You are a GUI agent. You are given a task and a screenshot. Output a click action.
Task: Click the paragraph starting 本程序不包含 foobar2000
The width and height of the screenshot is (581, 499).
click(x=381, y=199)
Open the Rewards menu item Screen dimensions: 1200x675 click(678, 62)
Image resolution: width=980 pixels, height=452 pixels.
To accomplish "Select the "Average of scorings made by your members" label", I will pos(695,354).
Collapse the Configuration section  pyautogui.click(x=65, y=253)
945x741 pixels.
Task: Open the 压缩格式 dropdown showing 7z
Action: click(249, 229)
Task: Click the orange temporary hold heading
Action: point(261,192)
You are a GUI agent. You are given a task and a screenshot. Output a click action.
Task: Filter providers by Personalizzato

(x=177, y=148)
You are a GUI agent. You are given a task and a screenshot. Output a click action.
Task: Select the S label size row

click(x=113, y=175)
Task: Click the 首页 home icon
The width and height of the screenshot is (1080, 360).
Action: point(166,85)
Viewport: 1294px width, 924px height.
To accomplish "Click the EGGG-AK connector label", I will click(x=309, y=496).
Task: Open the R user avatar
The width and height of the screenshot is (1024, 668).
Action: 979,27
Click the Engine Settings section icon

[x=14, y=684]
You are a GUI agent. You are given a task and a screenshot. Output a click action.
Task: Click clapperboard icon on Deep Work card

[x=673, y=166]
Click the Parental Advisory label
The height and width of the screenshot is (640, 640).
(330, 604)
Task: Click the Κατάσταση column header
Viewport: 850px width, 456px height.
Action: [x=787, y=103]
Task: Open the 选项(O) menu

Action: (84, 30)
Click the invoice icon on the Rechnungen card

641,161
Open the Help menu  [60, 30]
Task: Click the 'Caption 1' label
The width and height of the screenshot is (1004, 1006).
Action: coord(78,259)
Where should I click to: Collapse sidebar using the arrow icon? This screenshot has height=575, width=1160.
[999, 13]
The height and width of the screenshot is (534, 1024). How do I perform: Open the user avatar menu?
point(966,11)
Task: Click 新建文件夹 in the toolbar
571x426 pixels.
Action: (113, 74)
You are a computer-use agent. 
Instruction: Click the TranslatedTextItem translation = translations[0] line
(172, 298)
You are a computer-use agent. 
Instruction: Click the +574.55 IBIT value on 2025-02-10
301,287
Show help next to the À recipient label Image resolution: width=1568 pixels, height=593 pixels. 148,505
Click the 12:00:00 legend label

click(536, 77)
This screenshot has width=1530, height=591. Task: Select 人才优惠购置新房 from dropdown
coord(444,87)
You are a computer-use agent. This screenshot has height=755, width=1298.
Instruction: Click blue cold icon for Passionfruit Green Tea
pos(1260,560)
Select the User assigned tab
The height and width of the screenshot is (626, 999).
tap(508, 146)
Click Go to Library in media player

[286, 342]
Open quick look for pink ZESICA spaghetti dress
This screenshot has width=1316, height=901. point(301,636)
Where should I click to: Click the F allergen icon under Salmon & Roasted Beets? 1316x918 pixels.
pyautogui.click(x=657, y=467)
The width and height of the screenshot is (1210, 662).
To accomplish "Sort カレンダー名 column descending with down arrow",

····················

Type out the entries exactly as they appear above.

RESULT OF THE TASK ::
You are a GUI agent. You are given a task and a screenshot. Output a click action.
Task: Click the paragraph starting 本程序不包含 foobar2000
The width and height of the screenshot is (581, 499).
click(x=381, y=199)
Open the Rewards menu item Screen dimensions: 1200x675 click(678, 62)
Image resolution: width=980 pixels, height=452 pixels.
To accomplish "Select the "Average of scorings made by your members" label", I will pos(695,354).
Collapse the Configuration section  pyautogui.click(x=65, y=253)
945x741 pixels.
Task: Open the 压缩格式 dropdown showing 7z
Action: click(249, 229)
Task: Click the orange temporary hold heading
Action: point(261,192)
You are a GUI agent. You are given a task and a screenshot. Output a click action.
Task: Filter providers by Personalizzato

(x=177, y=148)
You are a GUI agent. You are given a task and a screenshot. Output a click action.
Task: Select the S label size row

click(x=113, y=175)
Task: Click the 首页 home icon
The width and height of the screenshot is (1080, 360).
Action: point(166,85)
Viewport: 1294px width, 924px height.
To accomplish "Click the EGGG-AK connector label", I will click(x=309, y=496).
Task: Open the R user avatar
The width and height of the screenshot is (1024, 668).
Action: 979,27
Click the Engine Settings section icon

[x=14, y=684]
You are a GUI agent. You are given a task and a screenshot. Output a click action.
Task: Click clapperboard icon on Deep Work card

[x=673, y=166]
Click the Parental Advisory label
The height and width of the screenshot is (640, 640).
(330, 604)
Task: Click the Κατάσταση column header
Viewport: 850px width, 456px height.
Action: [x=787, y=103]
Task: Open the 选项(O) menu

Action: (84, 30)
Click the invoice icon on the Rechnungen card

641,161
Open the Help menu  [60, 30]
Task: Click the 'Caption 1' label
The width and height of the screenshot is (1004, 1006).
Action: coord(78,259)
Where should I click to: Collapse sidebar using the arrow icon? This screenshot has height=575, width=1160.
[999, 13]
The height and width of the screenshot is (534, 1024). How do I perform: Open the user avatar menu?
point(966,11)
Task: Click 新建文件夹 in the toolbar
571x426 pixels.
Action: (113, 74)
You are a computer-use agent. 
Instruction: Click the TranslatedTextItem translation = translations[0] line
(172, 298)
You are a computer-use agent. 
Instruction: Click the +574.55 IBIT value on 2025-02-10
301,287
Show help next to the À recipient label Image resolution: width=1568 pixels, height=593 pixels. 148,505
Click the 12:00:00 legend label

click(536, 77)
This screenshot has width=1530, height=591. Task: Select 人才优惠购置新房 from dropdown
coord(444,87)
You are a computer-use agent. This screenshot has height=755, width=1298.
Instruction: Click blue cold icon for Passionfruit Green Tea
pos(1260,560)
Select the User assigned tab
The height and width of the screenshot is (626, 999).
tap(508, 146)
Click Go to Library in media player

[286, 342]
Open quick look for pink ZESICA spaghetti dress
This screenshot has width=1316, height=901. point(301,636)
Where should I click to: Click the F allergen icon under Salmon & Roasted Beets? 1316x918 pixels.
pyautogui.click(x=657, y=467)
The width and height of the screenshot is (1210, 662).
To accomplish "Sort カレンダー名 column descending with down arrow",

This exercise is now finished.